I mentioned to her that I would never be able to watch my kids do that type of thing.
One of my worst traits as a mother has got to be my over-protectiveness. I struggle with so many things with having boys. I try very hard to let them be boys, but at the same time I try even hard to not let them do anything dangerous.
Hubby wanted the boys to play football. I never did. They are in the band instead. My boys have always been small for their age and I am afraid they will get hurt. I am not talking about simple bumps and bruises type hurt. My fear is more of the break-your-neck-end-up-paralyzed type hurt.
Over the 4th weekend, hubby let the kids do a few fireworks. Nothing big, just some things they have for kids. Not sparklers - they freak me out. But I was still a nervous wreck the entire time. I was sure someone was going to get hurt and we would be in the ER by the end of the night.
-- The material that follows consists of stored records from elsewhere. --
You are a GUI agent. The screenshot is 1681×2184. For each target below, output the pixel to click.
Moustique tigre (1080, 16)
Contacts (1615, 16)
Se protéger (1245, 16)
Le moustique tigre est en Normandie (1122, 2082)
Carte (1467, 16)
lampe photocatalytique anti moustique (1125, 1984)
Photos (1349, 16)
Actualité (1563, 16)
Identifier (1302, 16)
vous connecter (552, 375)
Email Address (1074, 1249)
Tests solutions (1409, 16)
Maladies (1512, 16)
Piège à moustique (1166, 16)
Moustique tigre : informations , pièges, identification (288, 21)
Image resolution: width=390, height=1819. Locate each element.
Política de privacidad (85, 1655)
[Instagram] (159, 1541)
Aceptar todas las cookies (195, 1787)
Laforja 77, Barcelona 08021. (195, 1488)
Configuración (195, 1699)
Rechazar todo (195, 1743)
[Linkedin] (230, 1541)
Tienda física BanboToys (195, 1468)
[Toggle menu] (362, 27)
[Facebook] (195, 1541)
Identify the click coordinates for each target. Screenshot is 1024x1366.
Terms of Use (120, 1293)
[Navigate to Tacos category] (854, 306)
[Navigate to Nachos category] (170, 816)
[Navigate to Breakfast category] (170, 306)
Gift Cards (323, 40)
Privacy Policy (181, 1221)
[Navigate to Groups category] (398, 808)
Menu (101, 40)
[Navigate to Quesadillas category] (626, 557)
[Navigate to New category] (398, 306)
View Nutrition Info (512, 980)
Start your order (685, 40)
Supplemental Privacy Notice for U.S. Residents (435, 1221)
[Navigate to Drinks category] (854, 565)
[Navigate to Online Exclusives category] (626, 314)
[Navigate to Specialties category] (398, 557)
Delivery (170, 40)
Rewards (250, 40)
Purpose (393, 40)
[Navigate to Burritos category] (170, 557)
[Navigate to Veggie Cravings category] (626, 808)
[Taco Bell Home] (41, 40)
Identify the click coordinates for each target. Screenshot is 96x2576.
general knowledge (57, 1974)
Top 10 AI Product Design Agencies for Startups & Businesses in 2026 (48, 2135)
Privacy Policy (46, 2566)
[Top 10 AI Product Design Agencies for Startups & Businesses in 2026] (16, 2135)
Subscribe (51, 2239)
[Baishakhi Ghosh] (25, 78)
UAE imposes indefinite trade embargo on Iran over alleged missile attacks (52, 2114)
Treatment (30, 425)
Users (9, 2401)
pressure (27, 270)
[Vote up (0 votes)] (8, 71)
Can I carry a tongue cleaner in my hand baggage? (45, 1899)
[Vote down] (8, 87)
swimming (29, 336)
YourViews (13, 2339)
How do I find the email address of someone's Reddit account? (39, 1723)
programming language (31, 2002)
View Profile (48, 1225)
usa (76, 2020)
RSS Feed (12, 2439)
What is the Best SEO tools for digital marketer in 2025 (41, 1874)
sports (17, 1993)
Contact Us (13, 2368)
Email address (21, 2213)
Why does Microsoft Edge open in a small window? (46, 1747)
I am not so over protective that they don't get to do anything. But when I do let them do things I am a bundle of nerves until they are done.
Amusement parks without me, I am on pins and needles all day.
Camp without me, I need (NEED) to hear from them at least once a day (thank God for texting and cell phones).
Even when they are staying over night somewhere, I have to hear from them before bed and again in the morning. (Sadly, even at Grandma's I am this way).
If I go away without them I NEED to call home several times throughout the day to check on them. It drives hubby nuts!
Teen is seriously considering going to DeVry in Florida for college. I will be a mess.
My kids Do Not have Seperation Anxiety - I do! Well except for Little S, he does have some SA, that is why he goes to preschool.
So now that I have admitted I am a complete freak, what is the worst trait you have as a parent?
And please tell me I am not the only one like this!